(DATASET begins)

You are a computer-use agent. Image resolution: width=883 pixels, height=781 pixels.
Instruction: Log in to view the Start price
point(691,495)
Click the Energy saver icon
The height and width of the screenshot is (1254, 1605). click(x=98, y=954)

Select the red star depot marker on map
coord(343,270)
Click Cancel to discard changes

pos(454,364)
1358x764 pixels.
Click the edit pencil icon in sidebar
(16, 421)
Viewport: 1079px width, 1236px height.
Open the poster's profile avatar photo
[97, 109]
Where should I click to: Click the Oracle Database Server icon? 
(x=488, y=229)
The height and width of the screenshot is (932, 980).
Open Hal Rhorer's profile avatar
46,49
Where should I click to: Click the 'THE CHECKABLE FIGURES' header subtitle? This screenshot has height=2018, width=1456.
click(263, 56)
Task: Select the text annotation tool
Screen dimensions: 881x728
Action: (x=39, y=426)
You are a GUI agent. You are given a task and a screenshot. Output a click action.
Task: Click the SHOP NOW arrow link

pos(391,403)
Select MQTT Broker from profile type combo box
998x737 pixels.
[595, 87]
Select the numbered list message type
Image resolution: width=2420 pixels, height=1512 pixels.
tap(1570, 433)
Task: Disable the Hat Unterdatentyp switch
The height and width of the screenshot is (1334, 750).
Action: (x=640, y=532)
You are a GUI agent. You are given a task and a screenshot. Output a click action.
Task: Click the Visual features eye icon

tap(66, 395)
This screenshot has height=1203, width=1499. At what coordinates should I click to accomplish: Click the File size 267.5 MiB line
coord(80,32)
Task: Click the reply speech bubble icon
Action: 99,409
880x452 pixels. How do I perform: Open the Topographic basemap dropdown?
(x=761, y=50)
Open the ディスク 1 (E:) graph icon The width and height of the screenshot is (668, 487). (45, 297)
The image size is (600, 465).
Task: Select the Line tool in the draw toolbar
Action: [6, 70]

(DATASET ends)

▶ [WHAT IS EXPECTED]:
Repeat exactly the lines starting at the line with "Open the ディスク" and ending with the final line of the entries. Include nothing else.

▶ [YOUR RESPONSE]:
Open the ディスク 1 (E:) graph icon The width and height of the screenshot is (668, 487). (45, 297)
The image size is (600, 465).
Task: Select the Line tool in the draw toolbar
Action: [6, 70]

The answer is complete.